Overview
Up-to-date safety attributes are needed by road authorities and for Advanced Driver Assistance Systems (ADAS). ADAS applications are commercial products that can contribute significantly to achieving objectives for reducing the yearly number of road fatalities on European roads by half in 2010. The fact that solutions for providing access to such data, and especially to timely incremental updates thereof do hardly exist in Europe constitutes a major bottleneck in the data chain for large-scale exploitation of in-vehicle road safety applications. A viable solution would require commitment by road authorities to report and notify updates in a timely and standardized manner.
The ROSATTE project aims at establishing an efficient and quality ensured data supply chain from public authorities to commercial map providers with regards to safety related road content.

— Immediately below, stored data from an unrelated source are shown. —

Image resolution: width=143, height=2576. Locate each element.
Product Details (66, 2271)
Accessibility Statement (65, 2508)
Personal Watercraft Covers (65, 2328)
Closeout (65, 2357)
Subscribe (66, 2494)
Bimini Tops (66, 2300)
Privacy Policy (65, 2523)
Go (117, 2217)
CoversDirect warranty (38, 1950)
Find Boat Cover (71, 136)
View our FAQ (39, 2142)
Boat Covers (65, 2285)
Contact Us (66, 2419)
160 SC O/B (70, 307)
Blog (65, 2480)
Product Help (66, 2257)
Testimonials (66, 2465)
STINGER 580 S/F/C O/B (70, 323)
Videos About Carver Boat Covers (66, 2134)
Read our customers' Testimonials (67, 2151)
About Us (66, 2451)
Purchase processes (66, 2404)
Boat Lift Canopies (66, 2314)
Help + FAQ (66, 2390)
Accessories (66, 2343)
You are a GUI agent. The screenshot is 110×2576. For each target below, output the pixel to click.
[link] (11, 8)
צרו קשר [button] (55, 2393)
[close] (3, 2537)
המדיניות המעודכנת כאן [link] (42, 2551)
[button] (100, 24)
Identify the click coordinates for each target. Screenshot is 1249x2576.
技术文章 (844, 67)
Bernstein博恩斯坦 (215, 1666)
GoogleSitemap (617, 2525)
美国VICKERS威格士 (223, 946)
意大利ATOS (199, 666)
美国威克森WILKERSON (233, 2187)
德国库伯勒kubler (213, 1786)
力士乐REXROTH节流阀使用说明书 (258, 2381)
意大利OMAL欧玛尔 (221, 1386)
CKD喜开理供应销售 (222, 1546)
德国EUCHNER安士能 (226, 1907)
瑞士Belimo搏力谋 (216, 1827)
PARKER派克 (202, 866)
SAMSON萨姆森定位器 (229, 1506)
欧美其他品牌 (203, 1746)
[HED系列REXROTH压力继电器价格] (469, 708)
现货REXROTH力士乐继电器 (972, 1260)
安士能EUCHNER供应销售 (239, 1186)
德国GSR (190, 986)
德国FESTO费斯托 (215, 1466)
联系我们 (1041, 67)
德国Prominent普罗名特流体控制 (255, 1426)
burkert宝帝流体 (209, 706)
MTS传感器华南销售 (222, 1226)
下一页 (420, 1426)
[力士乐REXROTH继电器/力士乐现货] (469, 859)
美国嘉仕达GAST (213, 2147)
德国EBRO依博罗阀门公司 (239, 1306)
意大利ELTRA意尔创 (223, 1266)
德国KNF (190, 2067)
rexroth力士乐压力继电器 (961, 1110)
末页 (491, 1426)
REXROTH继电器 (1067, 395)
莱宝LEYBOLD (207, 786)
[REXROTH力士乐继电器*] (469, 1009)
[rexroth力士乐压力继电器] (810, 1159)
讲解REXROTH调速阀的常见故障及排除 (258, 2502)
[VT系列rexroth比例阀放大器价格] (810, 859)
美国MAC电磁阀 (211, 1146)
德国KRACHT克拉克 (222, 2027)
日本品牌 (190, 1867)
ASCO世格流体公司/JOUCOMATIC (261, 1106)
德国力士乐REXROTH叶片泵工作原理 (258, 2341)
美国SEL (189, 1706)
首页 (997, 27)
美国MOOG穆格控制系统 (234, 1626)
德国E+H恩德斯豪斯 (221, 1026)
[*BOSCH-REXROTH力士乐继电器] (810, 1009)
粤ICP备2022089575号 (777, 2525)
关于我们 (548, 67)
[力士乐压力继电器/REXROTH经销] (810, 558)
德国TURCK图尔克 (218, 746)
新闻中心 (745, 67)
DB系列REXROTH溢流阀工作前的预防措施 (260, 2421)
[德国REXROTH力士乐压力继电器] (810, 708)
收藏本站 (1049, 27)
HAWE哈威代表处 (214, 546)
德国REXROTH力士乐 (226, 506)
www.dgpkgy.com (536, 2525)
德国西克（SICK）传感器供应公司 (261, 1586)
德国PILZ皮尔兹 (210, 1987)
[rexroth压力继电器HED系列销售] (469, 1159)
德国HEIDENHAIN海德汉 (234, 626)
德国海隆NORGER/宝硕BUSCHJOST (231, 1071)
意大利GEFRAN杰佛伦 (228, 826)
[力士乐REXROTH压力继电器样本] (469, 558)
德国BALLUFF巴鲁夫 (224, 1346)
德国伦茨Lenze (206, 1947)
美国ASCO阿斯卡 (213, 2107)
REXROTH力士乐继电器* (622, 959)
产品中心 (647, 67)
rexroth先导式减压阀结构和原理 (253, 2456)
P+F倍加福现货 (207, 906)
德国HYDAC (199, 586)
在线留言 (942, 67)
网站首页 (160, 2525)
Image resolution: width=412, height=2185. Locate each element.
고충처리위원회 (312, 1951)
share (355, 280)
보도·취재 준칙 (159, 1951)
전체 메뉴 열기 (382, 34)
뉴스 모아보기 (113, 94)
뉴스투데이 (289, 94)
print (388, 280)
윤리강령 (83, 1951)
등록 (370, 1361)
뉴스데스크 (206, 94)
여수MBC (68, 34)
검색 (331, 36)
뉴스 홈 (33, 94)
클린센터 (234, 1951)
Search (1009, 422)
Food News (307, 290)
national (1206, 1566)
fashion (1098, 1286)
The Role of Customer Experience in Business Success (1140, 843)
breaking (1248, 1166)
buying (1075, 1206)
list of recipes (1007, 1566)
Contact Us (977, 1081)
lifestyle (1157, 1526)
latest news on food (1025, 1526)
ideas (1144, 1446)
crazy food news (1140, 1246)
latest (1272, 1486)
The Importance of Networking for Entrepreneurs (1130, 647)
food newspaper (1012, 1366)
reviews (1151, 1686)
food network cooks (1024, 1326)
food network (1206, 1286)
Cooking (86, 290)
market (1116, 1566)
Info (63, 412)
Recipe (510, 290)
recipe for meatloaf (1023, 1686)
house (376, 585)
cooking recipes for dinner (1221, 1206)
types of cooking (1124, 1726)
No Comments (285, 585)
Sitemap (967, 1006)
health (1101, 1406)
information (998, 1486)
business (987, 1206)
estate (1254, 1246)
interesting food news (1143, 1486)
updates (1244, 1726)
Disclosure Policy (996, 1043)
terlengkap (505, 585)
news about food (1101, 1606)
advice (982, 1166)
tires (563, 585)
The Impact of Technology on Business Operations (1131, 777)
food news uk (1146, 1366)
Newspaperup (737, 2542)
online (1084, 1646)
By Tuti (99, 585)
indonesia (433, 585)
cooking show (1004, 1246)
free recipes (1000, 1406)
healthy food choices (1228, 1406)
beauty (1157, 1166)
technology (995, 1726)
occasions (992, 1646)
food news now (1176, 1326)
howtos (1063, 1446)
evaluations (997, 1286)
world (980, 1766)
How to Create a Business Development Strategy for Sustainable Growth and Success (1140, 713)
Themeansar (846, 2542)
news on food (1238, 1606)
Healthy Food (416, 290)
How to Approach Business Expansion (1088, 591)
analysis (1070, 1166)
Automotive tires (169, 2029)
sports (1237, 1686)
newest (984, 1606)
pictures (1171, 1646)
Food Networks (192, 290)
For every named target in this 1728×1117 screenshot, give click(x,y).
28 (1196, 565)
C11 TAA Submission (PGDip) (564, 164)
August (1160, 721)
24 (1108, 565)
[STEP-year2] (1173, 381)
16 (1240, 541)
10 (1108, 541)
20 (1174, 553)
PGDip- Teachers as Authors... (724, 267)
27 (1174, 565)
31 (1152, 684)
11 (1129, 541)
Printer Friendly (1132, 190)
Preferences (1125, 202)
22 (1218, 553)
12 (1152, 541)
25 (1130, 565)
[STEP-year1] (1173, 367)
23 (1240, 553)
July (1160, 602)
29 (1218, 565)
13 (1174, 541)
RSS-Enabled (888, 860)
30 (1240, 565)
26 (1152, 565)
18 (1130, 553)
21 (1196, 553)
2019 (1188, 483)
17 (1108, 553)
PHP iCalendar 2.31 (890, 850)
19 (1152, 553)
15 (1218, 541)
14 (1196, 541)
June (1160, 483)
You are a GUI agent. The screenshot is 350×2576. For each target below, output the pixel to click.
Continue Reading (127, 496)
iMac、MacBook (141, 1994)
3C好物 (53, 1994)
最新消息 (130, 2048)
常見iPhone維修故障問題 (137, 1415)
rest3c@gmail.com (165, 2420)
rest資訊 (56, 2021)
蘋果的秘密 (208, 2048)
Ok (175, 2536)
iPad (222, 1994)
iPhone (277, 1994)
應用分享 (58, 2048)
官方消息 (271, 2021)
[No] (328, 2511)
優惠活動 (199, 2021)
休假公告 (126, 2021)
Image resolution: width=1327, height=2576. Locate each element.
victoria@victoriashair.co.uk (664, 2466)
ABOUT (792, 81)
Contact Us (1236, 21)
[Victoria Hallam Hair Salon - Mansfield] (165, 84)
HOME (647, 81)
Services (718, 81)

The ROSATTE project will consider national organisational issues and technical interoperability issues and include a substantial number of road authorities and motorways operators, both with and without national road databases. The proposed solution is based on appropriate procedures and tools to be implemented by road authorities (data owners) at the different levels (national, regional, local) with respects to their organisational and legal framework and an adapted harmonised data exchange infrastructure. A viable solution needs to generate benefits for the administrations themselves in addition to enabling the data provision to third parties. Hence, one effect of this project may be that road authorities decide to move forward to establish national road databases.
The ROSATTE project intends to develop the enabling infrastructure and supporting tools that will ensure European access to road safety attributes including incremental updates. This infrastructure will facilitate administrative internal functions as well as supply of data to third parties e.g. for safety relevant services.